**Exercise inputs:**
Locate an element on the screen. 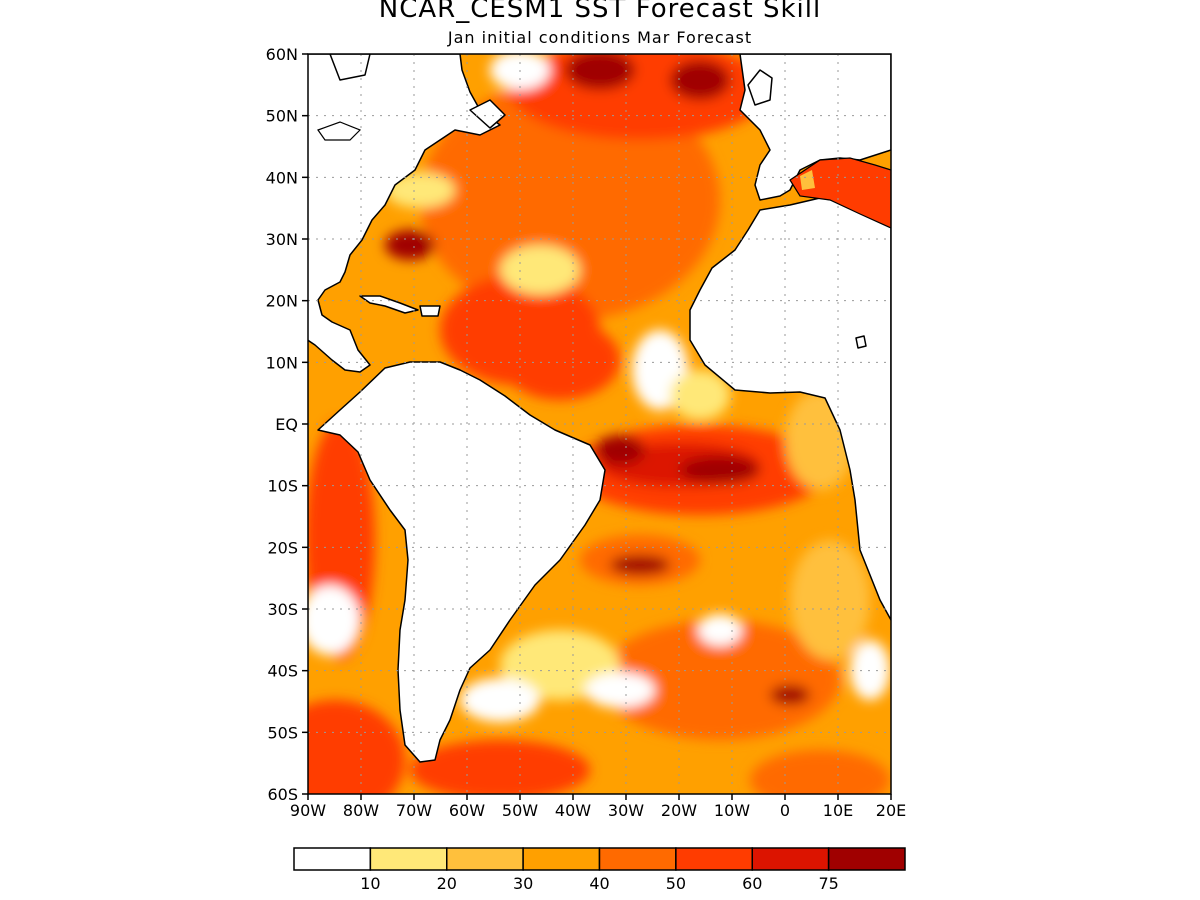  lon-tick-label: 60W is located at coordinates (467, 810).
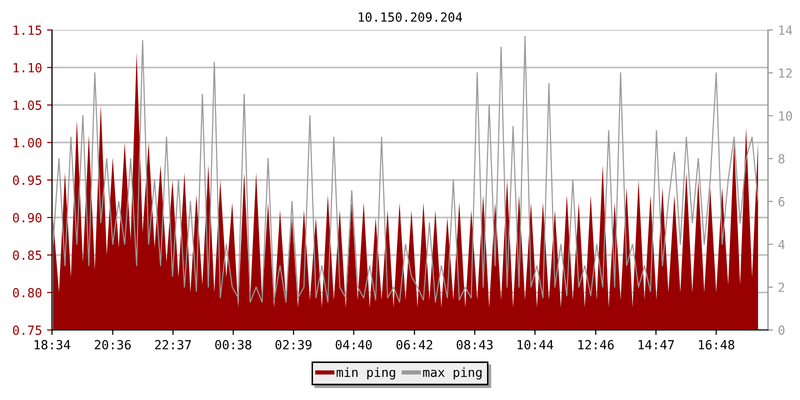 The height and width of the screenshot is (400, 800). I want to click on x-tick-label: 06:42, so click(414, 345).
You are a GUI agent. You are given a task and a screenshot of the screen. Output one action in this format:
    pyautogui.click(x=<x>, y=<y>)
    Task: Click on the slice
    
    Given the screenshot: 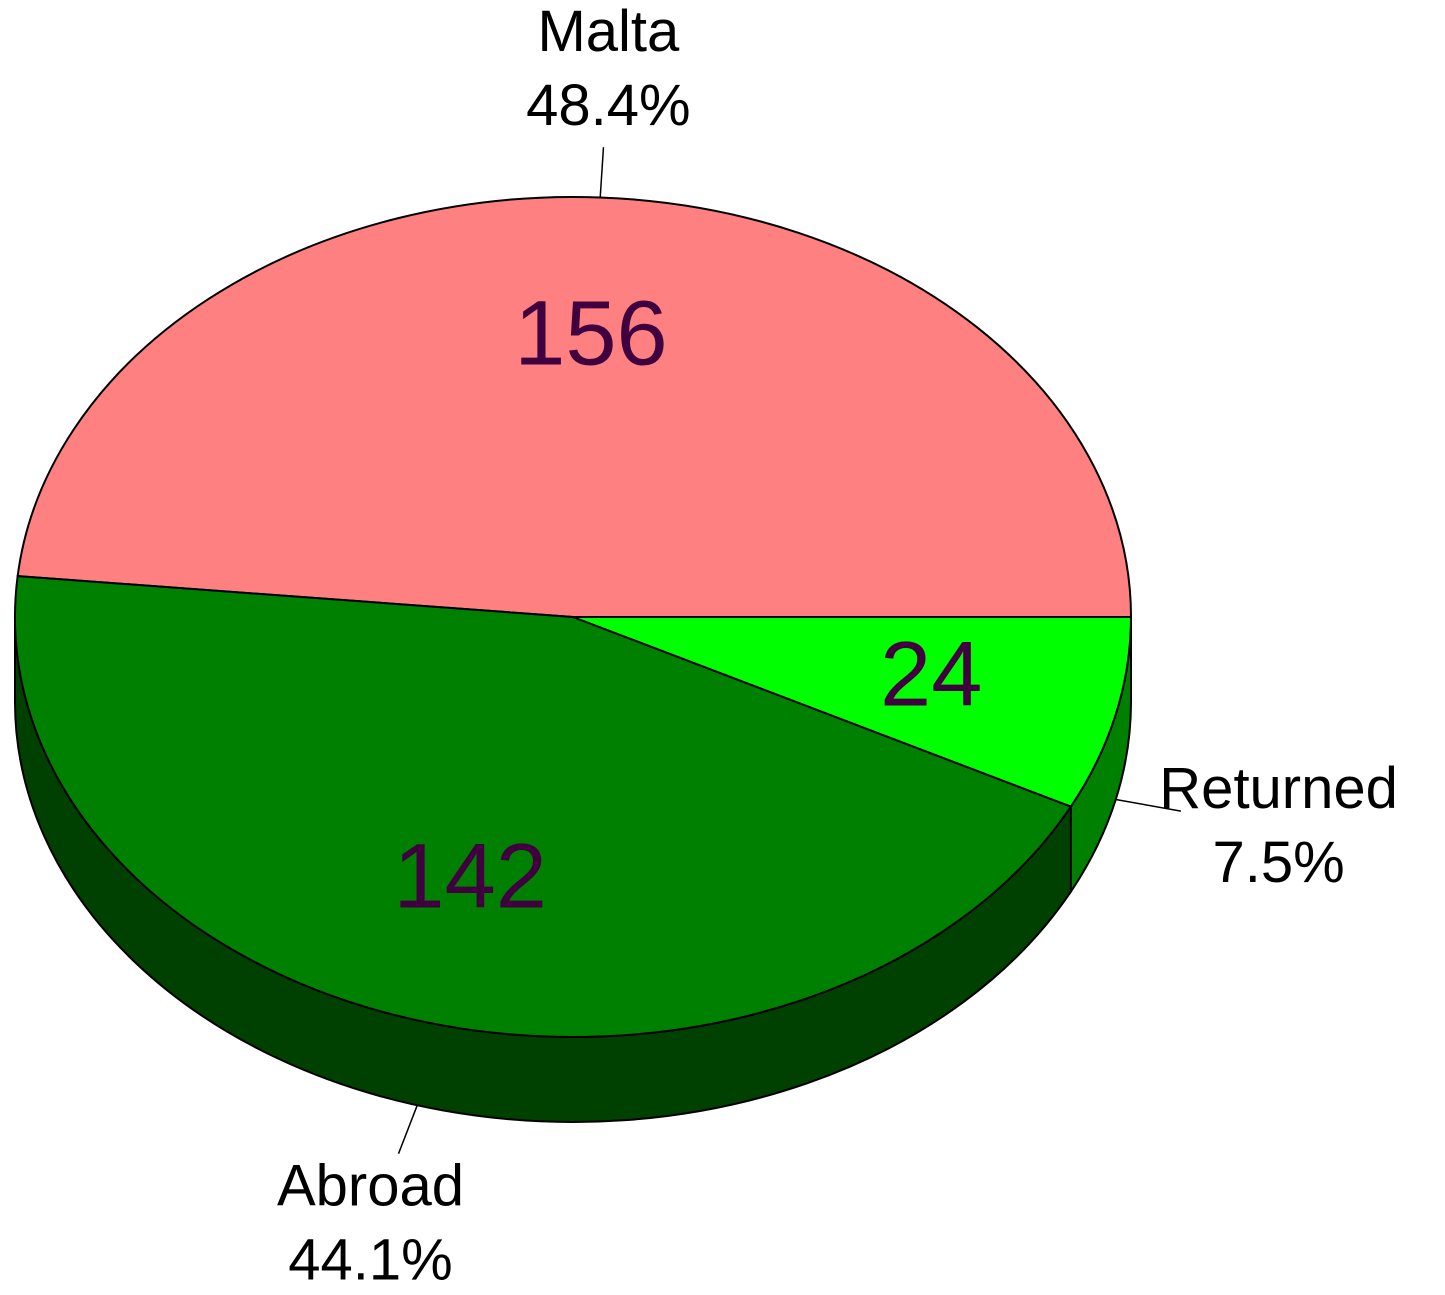 What is the action you would take?
    pyautogui.click(x=852, y=712)
    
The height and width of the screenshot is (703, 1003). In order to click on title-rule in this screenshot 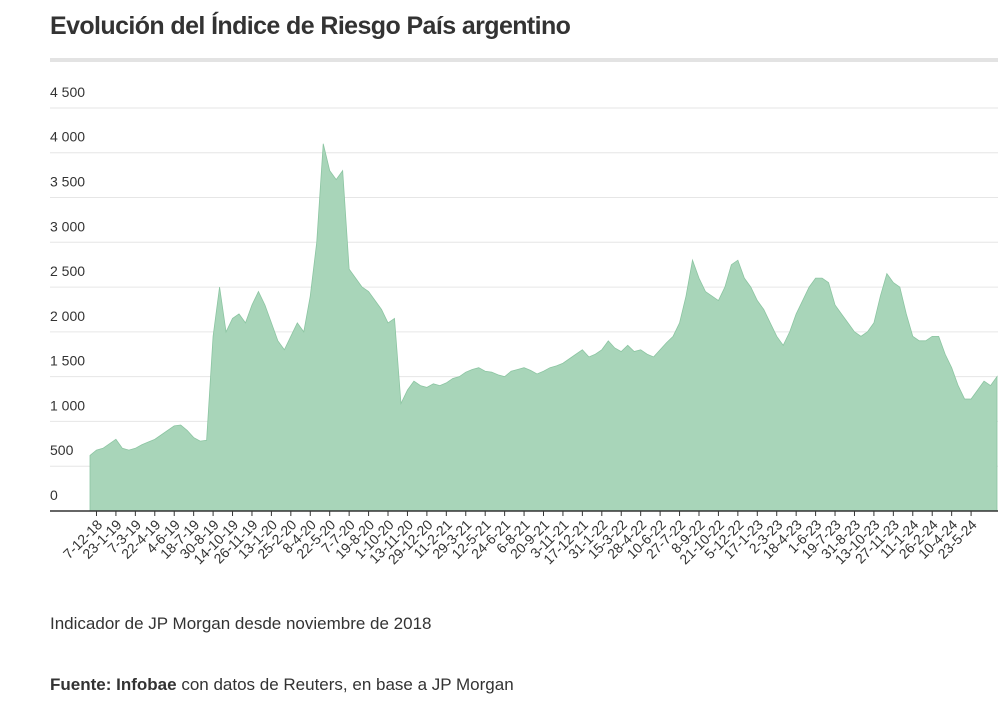, I will do `click(524, 60)`.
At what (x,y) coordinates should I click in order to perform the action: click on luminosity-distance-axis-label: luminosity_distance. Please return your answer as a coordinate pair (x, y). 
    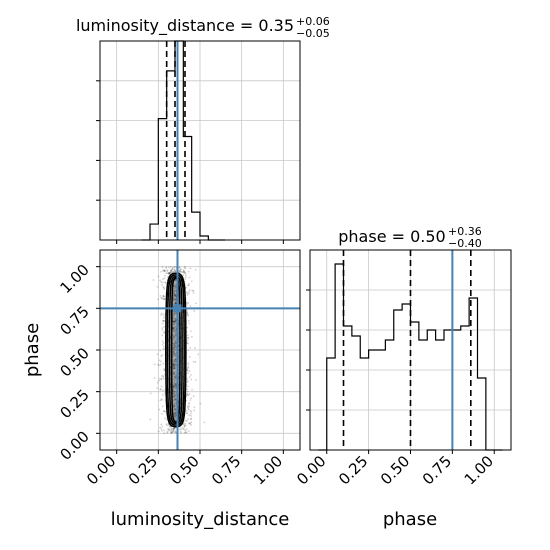
    Looking at the image, I should click on (200, 520).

**About this task:** Please update the lines from the one holding "At what (x,y)" through the end of the items, inclusive, replacing "coordinate pair" with "point" and leaving everything else unchanged. Leave the pictures out of your answer.

**Output for this task:**
At what (x,y) coordinates should I click in order to perform the action: click on luminosity-distance-axis-label: luminosity_distance. Please return your answer as a point (x, y). 
    Looking at the image, I should click on (200, 520).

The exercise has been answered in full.